How can Stem Cells Treat Mitochondrial Disease?
Current treatments for mitochondrial disease focus mainly on treating symptoms and slowing down the disease’s progression. Common treatments include dietary therapy, vitamin supplements, and lifestyle changes to reduce physiological stress (such as that produced by extremes of heat and cold).
As with many other illnesses, stem cells may provide new options for treating many types of mitochondrial diseases. However, because each of the more than forty types of mitochondrial disease have different causes, it is not likely that one type of therapy will work effectively for all types of mitochondrial disease.

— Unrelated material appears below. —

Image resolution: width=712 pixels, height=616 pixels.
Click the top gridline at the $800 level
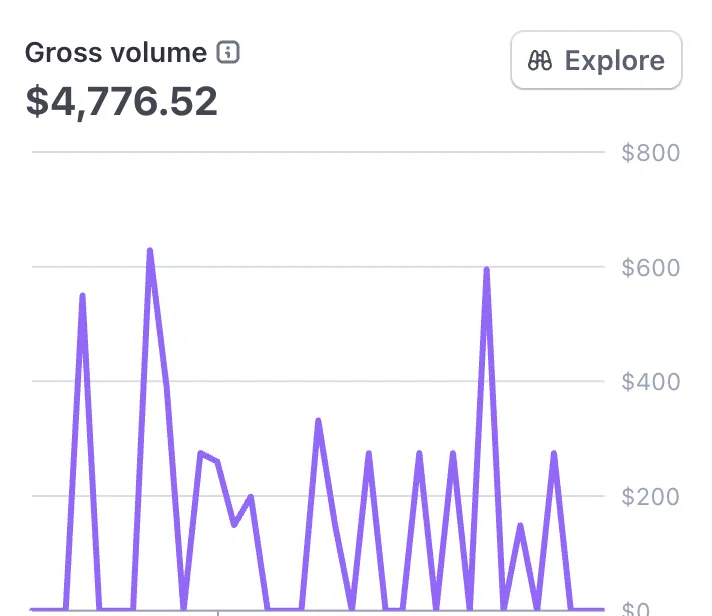coord(318,153)
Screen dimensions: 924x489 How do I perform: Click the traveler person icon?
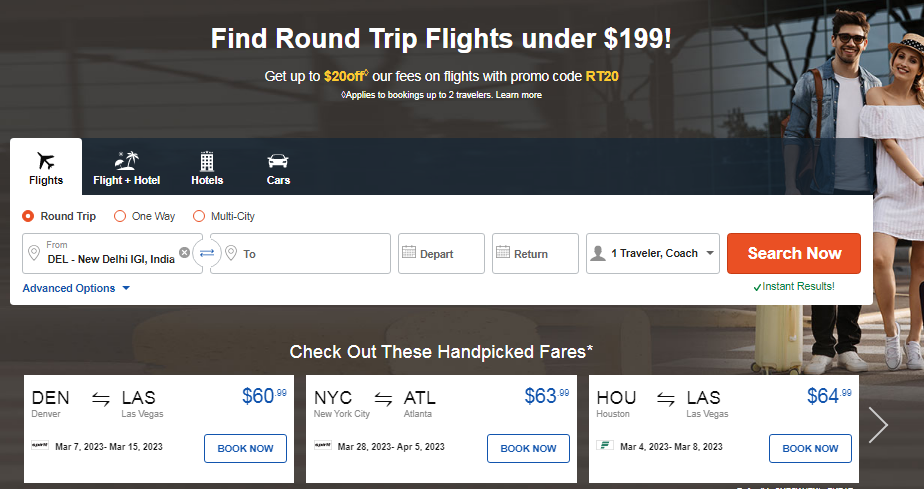597,254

There is hope, however, for treatment of certain types of mitochondrial disease. At a meeting on mitochondrial diseases held in Phoenix, AZ in May 2008, researcher Michio Hirano of Columbia University in New York spoke of a possible treatment for mitochondrial neurogastrointestinal encephalomyopathy (MNGIE), a type of mitochondrial disease caused by a genetic defect in a nuclear enzyme which is responsible for breaking down thymidine. The failure of the enzyme causes thymidine to accumulate in the blood, at levels which are toxic to mitochondria.

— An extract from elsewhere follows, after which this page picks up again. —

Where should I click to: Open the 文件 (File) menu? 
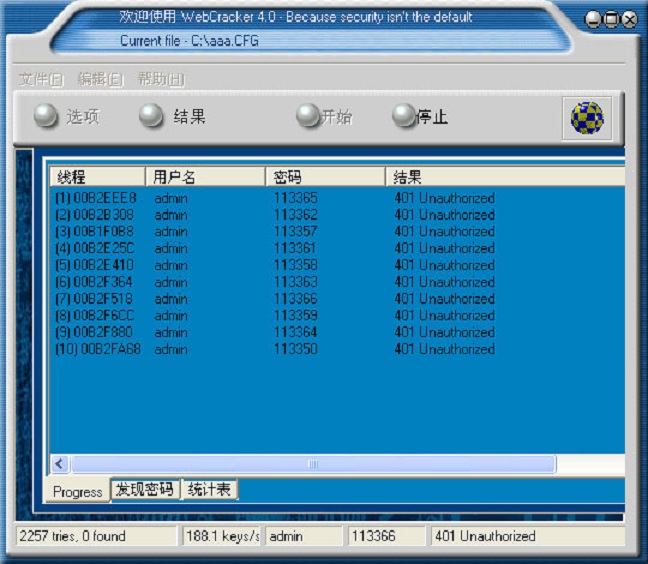click(x=41, y=79)
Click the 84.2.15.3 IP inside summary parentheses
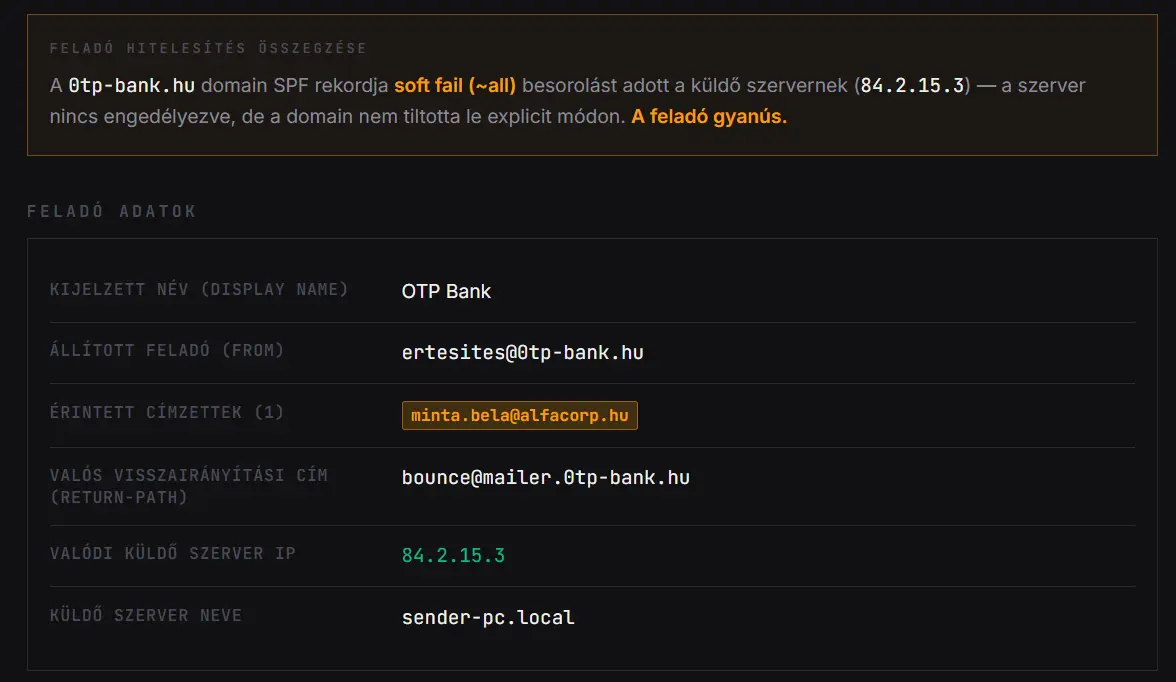The image size is (1176, 682). click(912, 85)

The experimental treatment for MNGIE developed by Dr. Hirano involves infusions of healthy blood stem cells, intended to restore function of the required enzyme, and eliminate thymidine toxicity. At the May 2008 meeting, Hirano reported that one patient, a thirty year old woman with MNGIE, had experienced a remarkable reduction in symptoms up to two and a half years after receiving donor blood stem cell infusions.